Houston Audubon has 4 sanctuaries at High Island: Boy Scout Woods, Smith Oaks, Eubanks Woods, and the S.E. Gast Red Bay Sanctuary. Boy Scout Woods is the headquarters, which is staffed by volunteers during peak spring migration season from mid-March to mid-May. Smith Oaks is the largest sanctuary and home to the Rookery.

High Island, with its substantial wooded areas unlike elsewhere on the upper Texas coast, is a natural refuge for migrating birds making their perilous way across the Gulf of Mexico from the Yucatán Peninsula of Mexico into their northern summering grounds in the United States and Canada. During this spring migration, the birds must navigate the hundreds of miles of overwater flight to find refuge and food on their journey northward.

During a normal spring migration, birders from around the world can find concentrated and high numbers of species of migratory birds in High Island that winter in southern Mexico, Central America, and South America, and make their summer breeding homes in the north.

The most spectacular bird viewing is during a spring northerly storm, which causes a "fall out" at High Island. During these storms, the migrating birds encounter strong head winds and a prolonged and energy-draining flight over the Gulf.
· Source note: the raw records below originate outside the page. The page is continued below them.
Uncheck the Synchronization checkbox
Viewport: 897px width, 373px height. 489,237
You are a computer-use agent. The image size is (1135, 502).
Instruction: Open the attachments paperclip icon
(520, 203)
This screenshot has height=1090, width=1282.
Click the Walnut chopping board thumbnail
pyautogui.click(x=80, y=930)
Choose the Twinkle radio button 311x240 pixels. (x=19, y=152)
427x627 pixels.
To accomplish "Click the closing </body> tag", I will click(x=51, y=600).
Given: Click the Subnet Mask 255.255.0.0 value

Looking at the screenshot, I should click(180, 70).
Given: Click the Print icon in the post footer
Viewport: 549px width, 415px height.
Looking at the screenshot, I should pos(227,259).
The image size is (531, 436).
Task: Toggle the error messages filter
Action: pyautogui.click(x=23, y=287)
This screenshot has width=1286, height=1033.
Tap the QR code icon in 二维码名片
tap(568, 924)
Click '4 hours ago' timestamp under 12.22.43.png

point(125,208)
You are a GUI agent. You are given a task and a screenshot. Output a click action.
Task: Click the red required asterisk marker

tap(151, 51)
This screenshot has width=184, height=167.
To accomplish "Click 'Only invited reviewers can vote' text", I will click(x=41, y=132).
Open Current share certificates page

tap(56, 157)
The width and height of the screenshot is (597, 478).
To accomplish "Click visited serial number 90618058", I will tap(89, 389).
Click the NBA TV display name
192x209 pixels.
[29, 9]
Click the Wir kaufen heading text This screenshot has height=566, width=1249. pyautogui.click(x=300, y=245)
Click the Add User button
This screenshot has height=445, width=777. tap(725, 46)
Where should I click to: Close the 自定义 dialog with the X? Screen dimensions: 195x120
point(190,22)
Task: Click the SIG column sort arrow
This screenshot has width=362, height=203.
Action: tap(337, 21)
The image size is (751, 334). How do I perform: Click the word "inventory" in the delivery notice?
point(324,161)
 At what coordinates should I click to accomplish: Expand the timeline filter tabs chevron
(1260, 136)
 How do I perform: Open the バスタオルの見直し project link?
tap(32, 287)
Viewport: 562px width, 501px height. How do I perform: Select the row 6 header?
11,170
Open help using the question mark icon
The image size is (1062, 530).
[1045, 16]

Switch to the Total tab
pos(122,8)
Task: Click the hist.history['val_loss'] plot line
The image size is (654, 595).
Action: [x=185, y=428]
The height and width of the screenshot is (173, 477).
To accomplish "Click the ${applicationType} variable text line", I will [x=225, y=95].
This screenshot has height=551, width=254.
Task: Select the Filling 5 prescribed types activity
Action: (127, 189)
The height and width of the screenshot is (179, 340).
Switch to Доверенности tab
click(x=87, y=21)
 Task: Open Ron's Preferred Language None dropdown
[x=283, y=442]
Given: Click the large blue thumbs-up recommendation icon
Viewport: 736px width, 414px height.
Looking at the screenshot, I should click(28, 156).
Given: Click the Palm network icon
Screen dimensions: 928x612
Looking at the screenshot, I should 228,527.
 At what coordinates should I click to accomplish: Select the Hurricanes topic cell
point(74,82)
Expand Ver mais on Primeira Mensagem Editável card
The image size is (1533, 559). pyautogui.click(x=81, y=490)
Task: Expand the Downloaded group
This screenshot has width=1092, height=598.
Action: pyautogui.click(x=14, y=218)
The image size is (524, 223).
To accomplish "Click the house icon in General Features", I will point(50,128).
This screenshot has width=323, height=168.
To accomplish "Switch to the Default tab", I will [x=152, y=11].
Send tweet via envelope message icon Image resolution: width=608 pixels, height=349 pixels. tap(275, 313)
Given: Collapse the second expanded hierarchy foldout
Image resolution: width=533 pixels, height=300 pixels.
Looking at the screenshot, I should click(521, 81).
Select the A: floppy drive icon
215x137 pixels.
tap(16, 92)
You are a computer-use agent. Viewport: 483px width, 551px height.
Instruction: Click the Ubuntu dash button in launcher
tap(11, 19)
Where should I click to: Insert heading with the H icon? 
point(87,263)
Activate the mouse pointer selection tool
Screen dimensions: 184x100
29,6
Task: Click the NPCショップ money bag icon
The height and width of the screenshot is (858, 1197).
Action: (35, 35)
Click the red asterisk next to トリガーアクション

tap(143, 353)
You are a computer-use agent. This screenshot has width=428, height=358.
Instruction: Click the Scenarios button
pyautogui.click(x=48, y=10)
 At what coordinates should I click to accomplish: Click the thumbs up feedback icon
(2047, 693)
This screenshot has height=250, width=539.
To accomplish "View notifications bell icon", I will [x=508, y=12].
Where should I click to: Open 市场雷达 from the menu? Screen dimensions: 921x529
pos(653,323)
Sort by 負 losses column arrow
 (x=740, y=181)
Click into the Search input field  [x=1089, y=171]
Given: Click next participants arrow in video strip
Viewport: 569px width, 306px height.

Every bird that comes off the Gulf near High Island is then exhausted, and immediately seeks a dry land perch. In such conditions, the beaches of the Bolivar Peninsula can be covered with tens of thousands of birds. With its wooded areas and more ample feeding opportunities, almost every tree and open space in High Island is covered with exhausted birds.

Fall southerly migration also concentrates along the Gulf at sites such as High Island, but is more dispersed as the southerly moving birds find ample cover and food as they move southward through the United States.